El catecismo afirma que Jesucristo es verdadero Dios pero también verdadero hombre, en el único sujeto que es divino. Se trata de la unión hipostática. Pues bien, no se puede pensar que Dios, suma perfección y suma pureza, pueda haber recibido la naturaleza humana de una criatura tocada - aunque sea brevemente - por el pecado y, por lo tanto, como tal, sujeta de alguna manera a la acción del Maligno.
¿Qué más queremos? Confiemos en Ella y se nos abrirá un nuevo horizonte que cambiará nuestra vida y nos hará pregustar el de los Ángeles.
María Inmaculada y Bendita: Tú, dispensadora de las gracias divinas, esperanza de todos, incluso de la mía, Agradece por mí al Señor el haberme dado la gracia de conocerte; por haberme hecho comprender el medio para obtener mi salvación. Porque entiendo que puedo salvarme por los méritos de Jesucristo y por Su intercesión..
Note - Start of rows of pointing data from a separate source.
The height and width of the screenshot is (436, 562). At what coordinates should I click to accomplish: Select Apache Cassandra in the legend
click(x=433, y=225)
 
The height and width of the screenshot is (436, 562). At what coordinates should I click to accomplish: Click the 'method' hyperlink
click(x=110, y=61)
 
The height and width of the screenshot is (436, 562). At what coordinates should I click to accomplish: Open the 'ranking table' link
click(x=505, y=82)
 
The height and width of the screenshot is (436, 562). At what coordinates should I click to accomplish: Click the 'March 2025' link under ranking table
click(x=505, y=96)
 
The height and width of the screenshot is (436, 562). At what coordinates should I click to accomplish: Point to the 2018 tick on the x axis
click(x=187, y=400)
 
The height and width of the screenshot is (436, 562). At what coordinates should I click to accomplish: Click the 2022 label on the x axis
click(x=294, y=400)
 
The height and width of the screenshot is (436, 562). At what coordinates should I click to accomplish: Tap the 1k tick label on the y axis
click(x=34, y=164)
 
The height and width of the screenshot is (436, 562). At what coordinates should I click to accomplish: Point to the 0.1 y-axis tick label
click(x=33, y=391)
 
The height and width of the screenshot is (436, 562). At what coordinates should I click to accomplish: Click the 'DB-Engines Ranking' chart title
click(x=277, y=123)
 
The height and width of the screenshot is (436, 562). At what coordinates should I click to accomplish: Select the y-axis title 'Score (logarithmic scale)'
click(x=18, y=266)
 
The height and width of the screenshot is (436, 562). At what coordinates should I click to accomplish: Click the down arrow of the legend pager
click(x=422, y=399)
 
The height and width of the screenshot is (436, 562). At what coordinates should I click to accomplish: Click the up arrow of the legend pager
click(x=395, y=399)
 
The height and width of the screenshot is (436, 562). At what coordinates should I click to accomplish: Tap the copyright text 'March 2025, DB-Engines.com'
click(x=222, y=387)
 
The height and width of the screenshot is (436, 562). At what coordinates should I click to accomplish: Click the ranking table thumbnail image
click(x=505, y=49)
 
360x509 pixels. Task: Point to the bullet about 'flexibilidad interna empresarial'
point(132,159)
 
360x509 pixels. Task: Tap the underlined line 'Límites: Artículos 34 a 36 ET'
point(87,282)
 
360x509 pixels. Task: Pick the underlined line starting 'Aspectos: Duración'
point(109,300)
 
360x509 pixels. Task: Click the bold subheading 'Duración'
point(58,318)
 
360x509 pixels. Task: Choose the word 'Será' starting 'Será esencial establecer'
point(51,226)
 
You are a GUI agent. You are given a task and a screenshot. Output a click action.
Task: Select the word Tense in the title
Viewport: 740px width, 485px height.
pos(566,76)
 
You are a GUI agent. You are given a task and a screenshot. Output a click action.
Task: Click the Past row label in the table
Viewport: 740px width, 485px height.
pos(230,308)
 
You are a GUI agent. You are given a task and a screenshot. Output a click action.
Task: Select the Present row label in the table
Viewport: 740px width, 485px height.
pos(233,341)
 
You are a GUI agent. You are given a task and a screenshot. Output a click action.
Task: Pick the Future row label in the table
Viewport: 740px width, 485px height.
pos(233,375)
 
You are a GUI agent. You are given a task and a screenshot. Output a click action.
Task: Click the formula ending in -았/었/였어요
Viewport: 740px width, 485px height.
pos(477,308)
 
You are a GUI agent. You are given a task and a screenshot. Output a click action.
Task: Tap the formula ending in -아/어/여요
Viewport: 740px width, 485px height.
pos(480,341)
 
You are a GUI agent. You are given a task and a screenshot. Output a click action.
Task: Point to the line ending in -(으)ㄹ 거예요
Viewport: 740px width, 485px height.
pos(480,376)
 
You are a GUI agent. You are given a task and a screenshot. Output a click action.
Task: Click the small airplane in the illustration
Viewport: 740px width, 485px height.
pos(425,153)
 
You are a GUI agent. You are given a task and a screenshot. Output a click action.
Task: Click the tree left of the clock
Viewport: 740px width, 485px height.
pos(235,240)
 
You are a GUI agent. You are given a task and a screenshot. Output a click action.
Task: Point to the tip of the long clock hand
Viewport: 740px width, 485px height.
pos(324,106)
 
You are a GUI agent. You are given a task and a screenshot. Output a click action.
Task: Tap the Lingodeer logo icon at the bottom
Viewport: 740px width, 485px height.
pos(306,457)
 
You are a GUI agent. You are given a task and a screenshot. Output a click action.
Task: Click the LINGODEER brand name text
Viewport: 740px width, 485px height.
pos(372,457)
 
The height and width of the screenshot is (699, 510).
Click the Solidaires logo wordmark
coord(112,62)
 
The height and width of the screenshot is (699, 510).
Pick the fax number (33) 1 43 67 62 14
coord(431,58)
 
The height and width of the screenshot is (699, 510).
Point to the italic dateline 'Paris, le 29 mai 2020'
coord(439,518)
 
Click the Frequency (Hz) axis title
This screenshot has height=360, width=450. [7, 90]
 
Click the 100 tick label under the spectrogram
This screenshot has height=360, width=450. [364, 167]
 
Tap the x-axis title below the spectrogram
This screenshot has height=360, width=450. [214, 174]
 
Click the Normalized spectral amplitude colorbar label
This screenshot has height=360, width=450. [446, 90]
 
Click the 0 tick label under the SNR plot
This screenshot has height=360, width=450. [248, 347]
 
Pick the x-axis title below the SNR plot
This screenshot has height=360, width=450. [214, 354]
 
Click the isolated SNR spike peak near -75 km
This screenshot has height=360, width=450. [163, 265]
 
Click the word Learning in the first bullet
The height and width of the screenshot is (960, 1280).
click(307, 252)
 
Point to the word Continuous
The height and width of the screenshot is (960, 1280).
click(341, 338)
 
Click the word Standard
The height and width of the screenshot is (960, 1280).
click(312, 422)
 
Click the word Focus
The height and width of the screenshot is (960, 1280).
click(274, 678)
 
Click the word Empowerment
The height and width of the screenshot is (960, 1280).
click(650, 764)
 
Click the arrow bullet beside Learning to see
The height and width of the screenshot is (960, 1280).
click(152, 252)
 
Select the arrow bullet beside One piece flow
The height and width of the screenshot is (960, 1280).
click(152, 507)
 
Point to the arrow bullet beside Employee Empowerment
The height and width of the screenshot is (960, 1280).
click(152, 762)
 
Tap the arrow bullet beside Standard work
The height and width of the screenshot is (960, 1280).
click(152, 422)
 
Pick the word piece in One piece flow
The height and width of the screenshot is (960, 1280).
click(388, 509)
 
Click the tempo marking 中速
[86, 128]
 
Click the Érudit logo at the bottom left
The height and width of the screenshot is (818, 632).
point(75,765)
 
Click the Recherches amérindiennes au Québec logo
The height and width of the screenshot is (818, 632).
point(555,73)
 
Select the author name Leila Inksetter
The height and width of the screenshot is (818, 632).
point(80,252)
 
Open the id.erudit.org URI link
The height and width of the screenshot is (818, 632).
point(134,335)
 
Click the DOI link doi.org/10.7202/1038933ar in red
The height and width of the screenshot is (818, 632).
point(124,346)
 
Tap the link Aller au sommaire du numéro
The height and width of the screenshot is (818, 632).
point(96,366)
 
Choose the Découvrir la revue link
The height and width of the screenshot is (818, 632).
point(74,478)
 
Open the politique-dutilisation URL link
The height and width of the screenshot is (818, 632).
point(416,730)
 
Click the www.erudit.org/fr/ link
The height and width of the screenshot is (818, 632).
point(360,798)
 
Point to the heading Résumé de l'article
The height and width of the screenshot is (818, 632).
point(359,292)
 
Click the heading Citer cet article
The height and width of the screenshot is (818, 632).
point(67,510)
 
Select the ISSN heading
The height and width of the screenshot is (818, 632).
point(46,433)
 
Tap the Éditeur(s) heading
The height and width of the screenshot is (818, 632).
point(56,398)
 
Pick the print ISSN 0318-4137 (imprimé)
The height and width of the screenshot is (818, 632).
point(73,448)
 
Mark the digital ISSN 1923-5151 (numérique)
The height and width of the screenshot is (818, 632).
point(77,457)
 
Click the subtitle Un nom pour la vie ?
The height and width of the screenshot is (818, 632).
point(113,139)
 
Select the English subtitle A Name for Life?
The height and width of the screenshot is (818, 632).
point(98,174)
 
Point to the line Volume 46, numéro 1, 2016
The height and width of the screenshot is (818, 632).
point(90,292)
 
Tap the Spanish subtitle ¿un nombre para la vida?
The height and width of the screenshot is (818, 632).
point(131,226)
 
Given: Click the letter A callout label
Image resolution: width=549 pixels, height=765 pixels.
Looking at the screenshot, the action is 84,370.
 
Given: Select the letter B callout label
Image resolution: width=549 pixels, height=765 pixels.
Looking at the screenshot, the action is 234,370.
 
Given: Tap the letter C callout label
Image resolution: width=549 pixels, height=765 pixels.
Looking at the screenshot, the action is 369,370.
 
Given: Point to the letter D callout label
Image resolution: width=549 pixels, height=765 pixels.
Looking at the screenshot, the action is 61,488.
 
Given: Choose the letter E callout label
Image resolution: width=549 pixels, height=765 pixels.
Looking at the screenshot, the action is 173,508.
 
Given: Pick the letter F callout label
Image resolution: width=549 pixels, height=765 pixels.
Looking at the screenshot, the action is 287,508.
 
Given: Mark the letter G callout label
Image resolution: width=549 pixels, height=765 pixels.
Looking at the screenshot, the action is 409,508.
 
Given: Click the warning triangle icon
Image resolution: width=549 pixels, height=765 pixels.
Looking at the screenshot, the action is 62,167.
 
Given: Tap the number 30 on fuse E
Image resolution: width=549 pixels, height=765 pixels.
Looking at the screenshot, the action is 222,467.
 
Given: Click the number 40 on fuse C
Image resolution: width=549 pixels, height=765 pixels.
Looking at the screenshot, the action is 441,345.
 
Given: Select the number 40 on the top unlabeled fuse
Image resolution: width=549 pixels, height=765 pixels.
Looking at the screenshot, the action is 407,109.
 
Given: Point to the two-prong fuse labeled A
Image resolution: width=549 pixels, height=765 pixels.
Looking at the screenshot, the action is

María; ruega por mí y encomiéndame a Tu Hijo, Tú que me conoces tan bien: con mis penas y mis necesidades. ¿Qué puedo decirte "Ten piedad de mí. Yo soy tan pobre que no alcanzo a pedir las gracias que me son tan útiles. Dulce, Reina Madre: ruega por mí y obtenme de tu Hijo lo que mi alma necesita. Me abandono completamente en tus manos y ruego a Tu Majestad Divina, que me alcance las gracias que Le pido. Ruega, oh Virgen Santa María, por lo mejor para mi alma. Tus oraciones son siempre escuchadas, porque son plegarias de madre ante el Hijo que tanto La ama y que es feliz de hacer lo que Le pides, para honrarte y demostrarte Su gran amor. Señora mía, hacemos un pacto: yo me confío a Tí y Tú piensas en mi salvación.